Observation data (J2000 epoch)
- Constellation: Leo
- Right ascension: 11^{h} 57^{m} 59.0^{s}
- Declination: 23° 07′ 30″
- Redshift: 0.021848
- Heliocentric radial velocity: 6550 km/s
- Distance: 305 Mly (93.6 Mpc)
- Apparent magnitude (V): 14.28
- Absolute magnitude (B): -22.89

Characteristics
- Type: SB0
- Mass: 4.8 × 10^{10} M_{☉}
- Size: ~183,100 ly (56.13 kpc) (estimated)
- Apparent size (V): 1.5′ × 0.9′

Other designations
- UGC 06948, CGCG 127-115, MCG +04-28-105, PGC 037646

= NGC 4003 =

Lenticular galaxy in the constellation Leo

NGC 4003 is a barred lenticular galaxy located 305 million light-years away in the constellation Leo. It was discovered on April 10, 1785, by astronomer William Herschel. NGC 4003 forms a pair with the galaxy NGC 4002 known as [T2015] nest 102886, and is part of the Coma Supercluster.

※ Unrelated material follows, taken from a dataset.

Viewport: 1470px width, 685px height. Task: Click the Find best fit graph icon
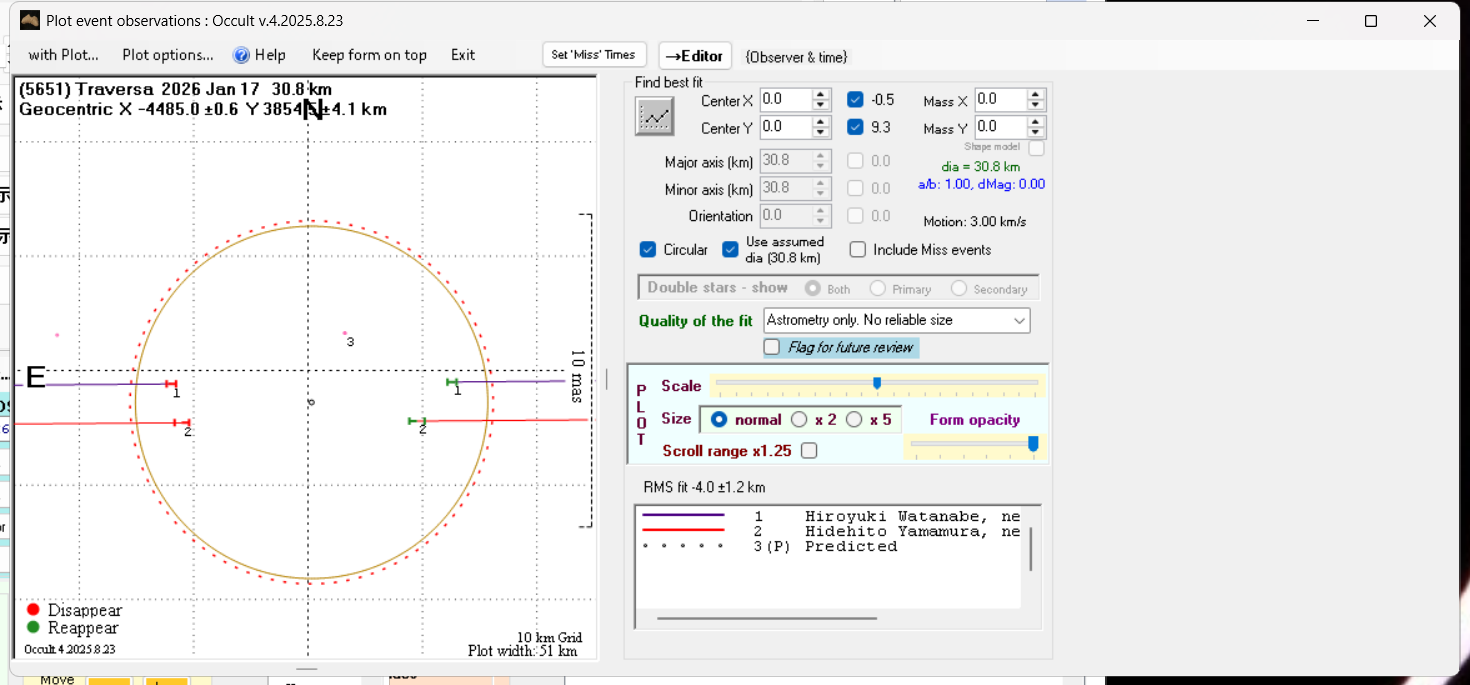pos(654,117)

NGC 4003 has a triple-ringed structure. It has a nucleus with a ringlike structure with dust lanes inside it, a strong bar surrounded by a second ring which is connected to broad spiral arms, and a nearly complete outer ring. It is thought the structure of NGC 4003 is a result of past interaction with NGC 4002.

NGC 4003 is a LINER galaxy, with star formation dominating its nucleus, and is host to a supermassive black hole with an estimated mass of 9.6 × 10^{8} M_{☉}.